Les simples et modestes œufs de Pâques rouges du dix-neuvième siècle deviennent cette année-là des objets énormes et oblongs, en forme de quille d’acier, soulevés par des mécanismes gigantesques, construits à cet effet pour les lancer entre Allemands, Français, Anglais, Italiens et autres types d’humains qui, comme chacun sait, vivaient encore séparément dans ce qui était appelé des communautés nationales.

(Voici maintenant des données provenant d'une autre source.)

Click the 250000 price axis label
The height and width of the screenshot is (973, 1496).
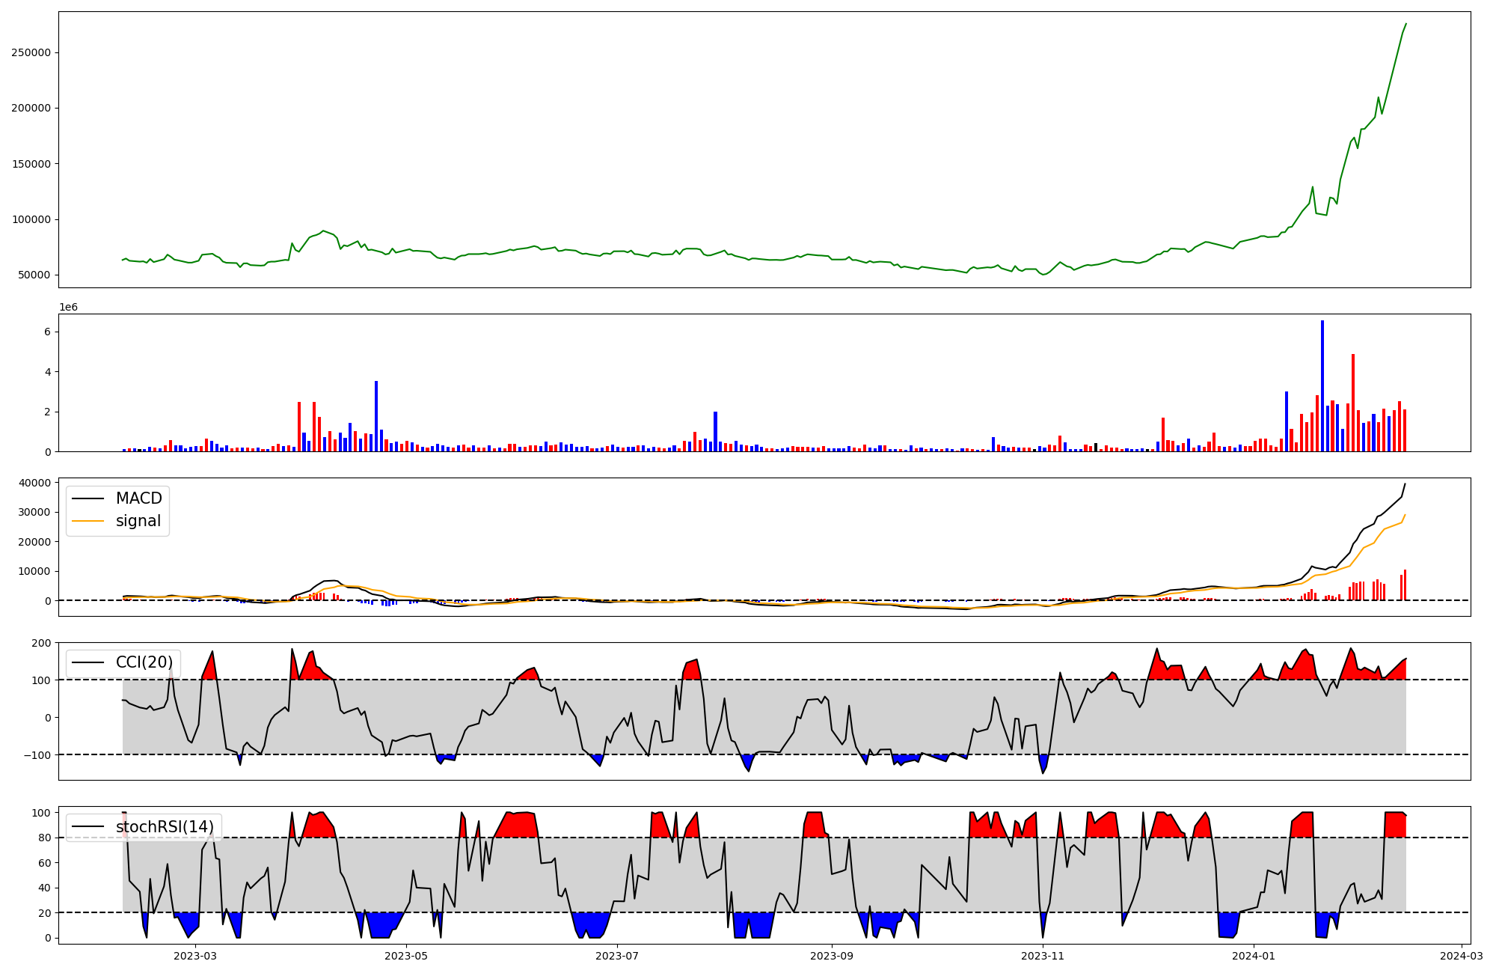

Ces énormes quilles étaient fabriquées pour exploser en l’air et disperser des milliers de petits œufs de Pâques.

Un des documents archaïques fait état de ce que le jour de Pâques, au moins une centaine d’objets de la sorte sont tombés sur Paris, alors capitale – ils étaient généreusement lancés avec magnanimité, tous ceux qui voulaient pouvaient en profiter.

Le culte de l’arrosage a connu lui aussi un important progrès technique : un rapport pascal nous apprend que des machines appelées mitrailleuses (la signification initiale du mot est aujourd’hui inconnue) aidaient les gens à s’arroser – l’ancienne eau parfumée était remplacée par des liquides et gaz odorants.

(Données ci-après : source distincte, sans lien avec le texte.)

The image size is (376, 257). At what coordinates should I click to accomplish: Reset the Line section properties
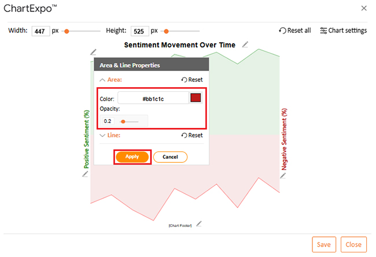pyautogui.click(x=192, y=135)
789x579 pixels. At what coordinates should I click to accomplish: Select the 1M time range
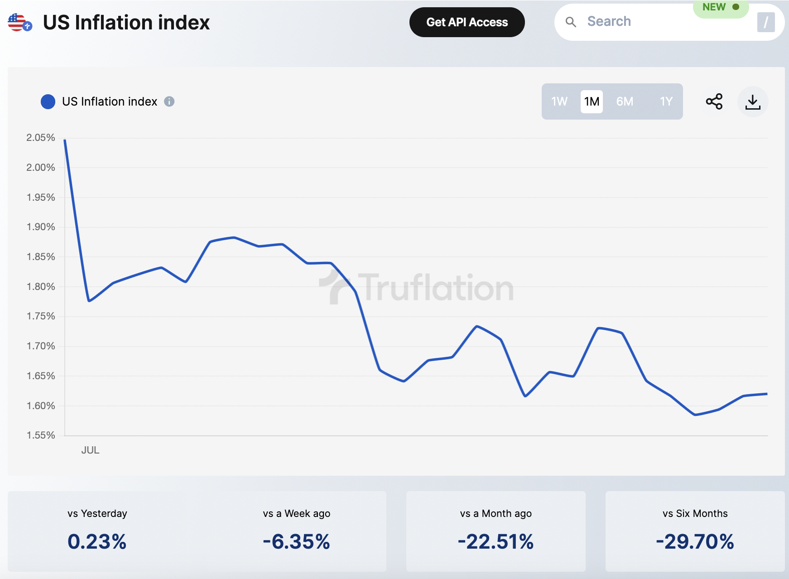(x=592, y=101)
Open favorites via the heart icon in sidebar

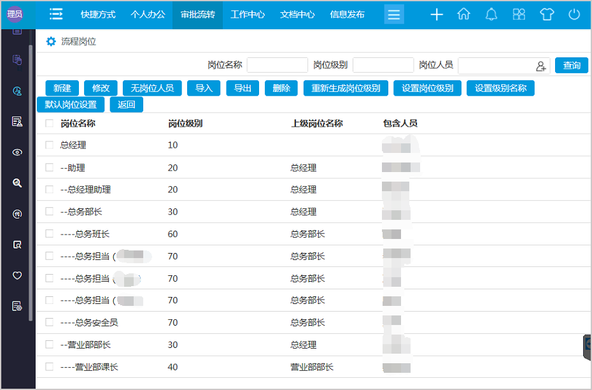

Ce jour-là, nos ancêtres ont fait leurs ablutions et nettoyé tout autour d’eux bien soigneusement afin de symboliser ainsi leur recueillement et la pureté de leur âme. Ainsi nous pouvons lire dans un autre rapport que le 31 mars ils ont tout bien lavé, même la terre : « nous avons nettoyé l’ennemi des deux rives de la Scarpe[2] » (ennemi est un mot ancien dont nous ignorons le sens, mais qui aurait pu signifier de la rouille ou des vers).

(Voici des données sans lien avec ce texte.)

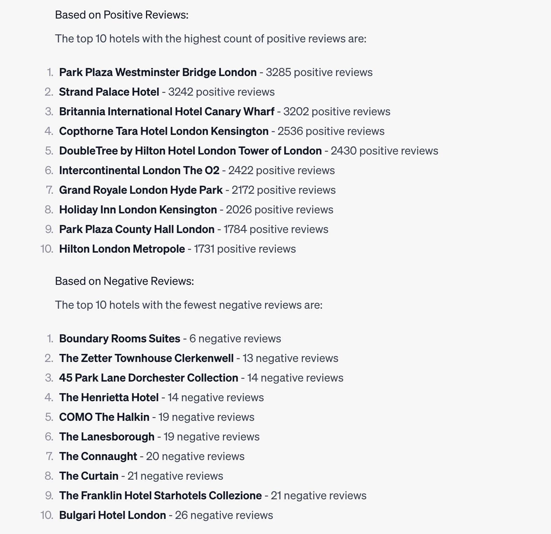Click Intercontinental London The O2 entry

pos(139,170)
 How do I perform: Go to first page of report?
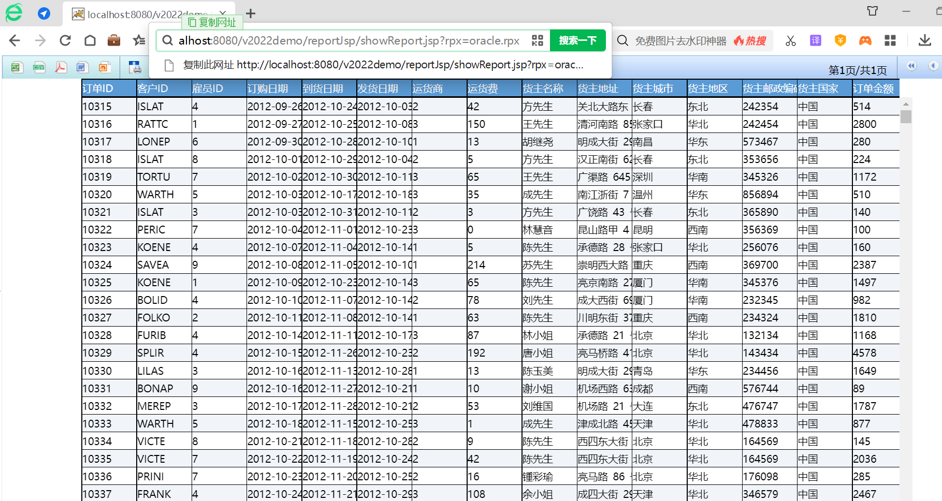tap(911, 66)
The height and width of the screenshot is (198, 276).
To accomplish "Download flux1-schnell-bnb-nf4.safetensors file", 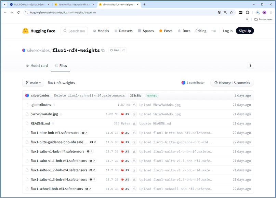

Ils ont aussi offert des sacrifices : des soi-disant troupes ou des armées comme cela ressort de rapports français – celles-ci devaient manifestement être des sortes de joujoux ou des aliments.

Il y avait également d’autres coutumes, aujourd’hui difficiles à comprendre, mais qui néanmoins étaient caractéristiques par leur charme et leur naïveté. Ainsi par exemple l’enfoncement des lignes était peut-être mis en œuvre sur des cordes solides, ou encore les manœuvres en ciseau, le cavalier espagnol, ou encore le cylindre à vapeur. Mais le phénomène  de masse le plus touchant et le plus caractéristique de la bonne humeur pascale et de l’amour du prochain qui saisissait tous les cœurs était peut-être la coutume qui voulait que ce jour-là les gens par milliers se laissent tomber les uns sur les autres pour s’étreindre. Tout au moins l’expression la grande étreinte qui refait sans cesse surface dans les rapports de Pâques et les différentes descriptions nous le suggère. Cela consistait en ce que les citoyens d’un peuple rendaient visite en masse aux citoyens d’un autre peuple et les deux groupes concouraient pour s’étreindre plus vite que l’autre.

C’étaient de bons vieux temps conviviaux !

 

Suite du recueil

 



[1] Coutume hongroise : les garçons viennent arroser les filles chez elles et reçoivent des œufs peints en cadeau.

[2] Rivière du Nord, affluent de l’Escaut.